EXERCISE REQUIREMENTS -> Could you find every line in the records below that contains the word "left" and copy it?

SUPPLIED INFORMATION ->
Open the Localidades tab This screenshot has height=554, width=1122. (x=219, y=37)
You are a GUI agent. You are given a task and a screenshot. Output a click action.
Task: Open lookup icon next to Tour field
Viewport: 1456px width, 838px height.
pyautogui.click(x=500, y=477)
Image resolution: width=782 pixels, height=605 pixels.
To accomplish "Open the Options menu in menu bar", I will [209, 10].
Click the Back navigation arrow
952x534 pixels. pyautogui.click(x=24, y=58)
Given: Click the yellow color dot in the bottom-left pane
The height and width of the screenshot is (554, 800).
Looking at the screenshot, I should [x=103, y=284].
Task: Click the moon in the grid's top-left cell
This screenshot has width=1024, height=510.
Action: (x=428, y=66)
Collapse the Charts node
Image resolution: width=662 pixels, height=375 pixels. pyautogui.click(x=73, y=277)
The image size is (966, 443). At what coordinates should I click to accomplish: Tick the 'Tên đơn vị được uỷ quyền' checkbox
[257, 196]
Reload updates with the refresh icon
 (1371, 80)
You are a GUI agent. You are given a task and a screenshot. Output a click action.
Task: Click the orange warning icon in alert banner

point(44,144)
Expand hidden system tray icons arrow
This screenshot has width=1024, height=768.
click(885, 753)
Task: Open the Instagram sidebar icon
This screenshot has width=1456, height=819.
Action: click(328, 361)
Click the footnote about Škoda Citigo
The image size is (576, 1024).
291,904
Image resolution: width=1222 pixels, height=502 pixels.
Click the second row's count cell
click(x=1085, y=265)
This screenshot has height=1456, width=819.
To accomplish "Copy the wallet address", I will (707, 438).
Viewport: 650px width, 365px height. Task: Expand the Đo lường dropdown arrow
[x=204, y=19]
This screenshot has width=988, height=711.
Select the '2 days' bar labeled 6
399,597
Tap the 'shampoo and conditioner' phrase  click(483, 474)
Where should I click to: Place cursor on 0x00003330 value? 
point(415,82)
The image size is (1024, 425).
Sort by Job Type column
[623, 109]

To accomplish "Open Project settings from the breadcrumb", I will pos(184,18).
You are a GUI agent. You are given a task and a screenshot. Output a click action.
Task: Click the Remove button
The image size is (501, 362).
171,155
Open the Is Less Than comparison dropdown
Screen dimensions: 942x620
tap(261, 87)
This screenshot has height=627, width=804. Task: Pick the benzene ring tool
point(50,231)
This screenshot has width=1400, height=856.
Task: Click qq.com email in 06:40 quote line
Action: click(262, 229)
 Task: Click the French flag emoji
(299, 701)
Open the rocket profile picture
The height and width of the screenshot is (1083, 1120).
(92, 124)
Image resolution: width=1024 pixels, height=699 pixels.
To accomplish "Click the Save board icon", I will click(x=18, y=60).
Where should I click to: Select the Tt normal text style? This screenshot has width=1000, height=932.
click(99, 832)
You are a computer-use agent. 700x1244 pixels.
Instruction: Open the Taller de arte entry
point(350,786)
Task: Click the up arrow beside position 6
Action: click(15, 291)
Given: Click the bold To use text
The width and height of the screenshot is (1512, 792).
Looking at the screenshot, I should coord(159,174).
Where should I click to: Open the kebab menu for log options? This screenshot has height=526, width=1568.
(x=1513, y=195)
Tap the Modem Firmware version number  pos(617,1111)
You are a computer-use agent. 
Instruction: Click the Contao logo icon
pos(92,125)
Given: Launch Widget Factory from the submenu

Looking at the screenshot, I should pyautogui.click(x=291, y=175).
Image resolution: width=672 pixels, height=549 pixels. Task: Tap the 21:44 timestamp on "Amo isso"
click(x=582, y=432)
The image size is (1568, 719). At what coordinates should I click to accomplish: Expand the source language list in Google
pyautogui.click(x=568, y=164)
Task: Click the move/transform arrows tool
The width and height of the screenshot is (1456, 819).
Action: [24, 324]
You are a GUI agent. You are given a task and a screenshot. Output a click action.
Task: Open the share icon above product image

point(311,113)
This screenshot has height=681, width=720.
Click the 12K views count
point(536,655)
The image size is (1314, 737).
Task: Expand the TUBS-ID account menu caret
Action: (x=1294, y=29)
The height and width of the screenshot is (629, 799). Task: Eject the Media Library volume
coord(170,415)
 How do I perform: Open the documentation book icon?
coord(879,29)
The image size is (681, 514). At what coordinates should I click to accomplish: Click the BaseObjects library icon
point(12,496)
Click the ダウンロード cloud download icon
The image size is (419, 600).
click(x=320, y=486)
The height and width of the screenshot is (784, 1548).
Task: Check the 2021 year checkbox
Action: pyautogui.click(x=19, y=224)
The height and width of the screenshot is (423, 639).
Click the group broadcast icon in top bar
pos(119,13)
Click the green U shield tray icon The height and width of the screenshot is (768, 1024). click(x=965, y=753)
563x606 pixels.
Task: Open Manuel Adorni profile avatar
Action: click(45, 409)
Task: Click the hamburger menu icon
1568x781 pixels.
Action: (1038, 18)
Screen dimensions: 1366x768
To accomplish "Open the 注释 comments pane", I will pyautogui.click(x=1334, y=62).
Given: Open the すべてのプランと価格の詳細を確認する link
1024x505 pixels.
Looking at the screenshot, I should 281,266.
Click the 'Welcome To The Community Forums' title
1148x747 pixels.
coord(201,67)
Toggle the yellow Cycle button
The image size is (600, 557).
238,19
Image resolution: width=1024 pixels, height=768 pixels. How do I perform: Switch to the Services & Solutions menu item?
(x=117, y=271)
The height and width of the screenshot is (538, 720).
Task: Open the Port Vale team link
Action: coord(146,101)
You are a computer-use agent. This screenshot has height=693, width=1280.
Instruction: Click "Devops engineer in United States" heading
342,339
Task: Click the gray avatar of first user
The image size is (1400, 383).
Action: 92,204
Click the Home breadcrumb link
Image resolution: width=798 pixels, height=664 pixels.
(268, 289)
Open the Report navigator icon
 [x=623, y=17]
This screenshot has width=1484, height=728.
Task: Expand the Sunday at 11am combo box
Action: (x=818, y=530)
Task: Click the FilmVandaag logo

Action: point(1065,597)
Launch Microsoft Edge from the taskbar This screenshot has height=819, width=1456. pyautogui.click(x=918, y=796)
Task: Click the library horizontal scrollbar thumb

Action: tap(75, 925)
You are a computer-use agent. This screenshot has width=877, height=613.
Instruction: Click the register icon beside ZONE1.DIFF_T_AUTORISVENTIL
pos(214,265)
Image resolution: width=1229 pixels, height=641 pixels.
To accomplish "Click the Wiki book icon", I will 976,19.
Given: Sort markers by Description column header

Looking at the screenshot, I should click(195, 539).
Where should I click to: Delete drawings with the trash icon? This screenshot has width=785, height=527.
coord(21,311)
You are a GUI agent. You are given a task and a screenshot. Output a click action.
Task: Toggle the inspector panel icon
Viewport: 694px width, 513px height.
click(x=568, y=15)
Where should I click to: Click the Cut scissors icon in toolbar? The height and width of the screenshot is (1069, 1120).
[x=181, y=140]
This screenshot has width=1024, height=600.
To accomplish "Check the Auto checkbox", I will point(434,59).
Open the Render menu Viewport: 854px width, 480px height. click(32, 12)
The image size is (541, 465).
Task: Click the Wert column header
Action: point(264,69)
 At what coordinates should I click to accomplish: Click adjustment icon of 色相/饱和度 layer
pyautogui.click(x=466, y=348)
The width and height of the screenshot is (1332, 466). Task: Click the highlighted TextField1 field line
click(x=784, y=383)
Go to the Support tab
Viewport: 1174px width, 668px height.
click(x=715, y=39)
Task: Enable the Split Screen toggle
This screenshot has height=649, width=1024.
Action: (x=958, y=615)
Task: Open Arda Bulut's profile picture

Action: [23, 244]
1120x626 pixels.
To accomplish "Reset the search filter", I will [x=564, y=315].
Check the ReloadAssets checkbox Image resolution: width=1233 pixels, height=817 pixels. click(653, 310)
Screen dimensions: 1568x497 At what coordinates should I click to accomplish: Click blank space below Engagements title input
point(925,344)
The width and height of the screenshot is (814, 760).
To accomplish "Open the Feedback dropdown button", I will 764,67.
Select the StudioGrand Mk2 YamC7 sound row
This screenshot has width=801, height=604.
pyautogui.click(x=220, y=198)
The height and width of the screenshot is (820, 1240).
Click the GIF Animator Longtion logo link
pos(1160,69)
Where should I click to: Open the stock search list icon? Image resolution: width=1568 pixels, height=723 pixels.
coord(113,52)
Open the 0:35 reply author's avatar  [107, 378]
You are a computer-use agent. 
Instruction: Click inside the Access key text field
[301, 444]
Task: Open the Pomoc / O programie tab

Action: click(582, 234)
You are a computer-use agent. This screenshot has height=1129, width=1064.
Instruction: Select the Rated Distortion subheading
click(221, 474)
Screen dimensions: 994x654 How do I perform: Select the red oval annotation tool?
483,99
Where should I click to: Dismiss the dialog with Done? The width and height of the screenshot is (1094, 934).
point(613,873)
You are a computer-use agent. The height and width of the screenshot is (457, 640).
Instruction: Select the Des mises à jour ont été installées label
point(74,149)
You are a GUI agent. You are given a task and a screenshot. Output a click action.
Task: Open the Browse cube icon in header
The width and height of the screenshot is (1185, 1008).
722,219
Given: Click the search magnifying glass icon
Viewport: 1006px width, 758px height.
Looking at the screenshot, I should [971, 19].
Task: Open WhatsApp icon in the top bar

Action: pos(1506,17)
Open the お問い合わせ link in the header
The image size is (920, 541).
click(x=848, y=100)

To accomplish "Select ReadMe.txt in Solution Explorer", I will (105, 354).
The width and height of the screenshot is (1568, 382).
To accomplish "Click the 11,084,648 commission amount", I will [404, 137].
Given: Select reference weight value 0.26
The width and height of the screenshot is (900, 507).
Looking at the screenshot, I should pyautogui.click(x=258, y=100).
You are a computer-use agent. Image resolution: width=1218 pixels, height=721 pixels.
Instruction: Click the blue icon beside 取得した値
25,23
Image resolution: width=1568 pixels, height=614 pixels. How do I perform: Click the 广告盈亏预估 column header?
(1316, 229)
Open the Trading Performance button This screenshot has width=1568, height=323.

RESULT BELOW ->
Given: Click the yellow color dot in the bottom-left pane
Task: Click the moon in the grid's top-left cell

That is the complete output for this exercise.